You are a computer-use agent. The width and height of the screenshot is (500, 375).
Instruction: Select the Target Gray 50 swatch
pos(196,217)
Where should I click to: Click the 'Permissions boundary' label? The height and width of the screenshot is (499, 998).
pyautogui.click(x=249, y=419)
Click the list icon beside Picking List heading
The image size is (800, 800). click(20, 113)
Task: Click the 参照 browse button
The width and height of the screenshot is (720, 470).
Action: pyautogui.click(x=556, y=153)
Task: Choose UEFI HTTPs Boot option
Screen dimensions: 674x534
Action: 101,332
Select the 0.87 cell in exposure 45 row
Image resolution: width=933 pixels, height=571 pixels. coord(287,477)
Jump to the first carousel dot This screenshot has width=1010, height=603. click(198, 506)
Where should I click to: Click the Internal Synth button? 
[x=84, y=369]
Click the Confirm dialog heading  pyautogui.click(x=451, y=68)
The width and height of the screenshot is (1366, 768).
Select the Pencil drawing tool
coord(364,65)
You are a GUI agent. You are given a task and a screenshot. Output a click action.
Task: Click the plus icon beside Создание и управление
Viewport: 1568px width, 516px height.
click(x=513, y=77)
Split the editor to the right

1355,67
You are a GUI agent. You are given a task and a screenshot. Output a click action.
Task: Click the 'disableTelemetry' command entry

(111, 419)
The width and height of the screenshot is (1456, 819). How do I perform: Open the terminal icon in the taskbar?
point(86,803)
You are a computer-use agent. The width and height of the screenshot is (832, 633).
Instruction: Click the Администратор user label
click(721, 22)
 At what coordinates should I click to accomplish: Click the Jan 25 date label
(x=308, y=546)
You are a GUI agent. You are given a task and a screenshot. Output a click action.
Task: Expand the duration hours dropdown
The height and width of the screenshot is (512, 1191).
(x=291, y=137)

|---|

## To do
Lay out every line of the entries above as a JSON list of strings, one string per line and in order, leaving out blank lines.

## The reply
[
  "You are a computer-use agent. The width and height of the screenshot is (500, 375).",
  "Instruction: Select the Target Gray 50 swatch",
  "pos(196,217)",
  "Where should I click to: Click the 'Permissions boundary' label? The height and width of the screenshot is (499, 998).",
  "pyautogui.click(x=249, y=419)",
  "Click the list icon beside Picking List heading",
  "The image size is (800, 800). click(20, 113)",
  "Task: Click the 参照 browse button",
  "The width and height of the screenshot is (720, 470).",
  "Action: pyautogui.click(x=556, y=153)",
  "Task: Choose UEFI HTTPs Boot option",
  "Screen dimensions: 674x534",
  "Action: 101,332",
  "Select the 0.87 cell in exposure 45 row",
  "Image resolution: width=933 pixels, height=571 pixels. coord(287,477)",
  "Jump to the first carousel dot This screenshot has width=1010, height=603. click(198, 506)",
  "Where should I click to: Click the Internal Synth button? ",
  "[x=84, y=369]",
  "Click the Confirm dialog heading  pyautogui.click(x=451, y=68)",
  "The width and height of the screenshot is (1366, 768).",
  "Select the Pencil drawing tool",
  "coord(364,65)",
  "You are a GUI agent. You are given a task and a screenshot. Output a click action.",
  "Task: Click the plus icon beside Создание и управление",
  "Viewport: 1568px width, 516px height.",
  "click(x=513, y=77)",
  "Split the editor to the right",
  "1355,67",
  "You are a GUI agent. You are given a task and a screenshot. Output a click action.",
  "Task: Click the 'disableTelemetry' command entry",
  "(111, 419)",
  "The width and height of the screenshot is (1456, 819). How do I perform: Open the terminal icon in the taskbar?",
  "point(86,803)",
  "You are a computer-use agent. The width and height of the screenshot is (832, 633).",
  "Instruction: Click the Администратор user label",
  "click(721, 22)",
  " At what coordinates should I click to accomplish: Click the Jan 25 date label",
  "(x=308, y=546)",
  "You are a GUI agent. You are given a task and a screenshot. Output a click action.",
  "Task: Expand the duration hours dropdown",
  "The height and width of the screenshot is (512, 1191).",
  "(x=291, y=137)"
]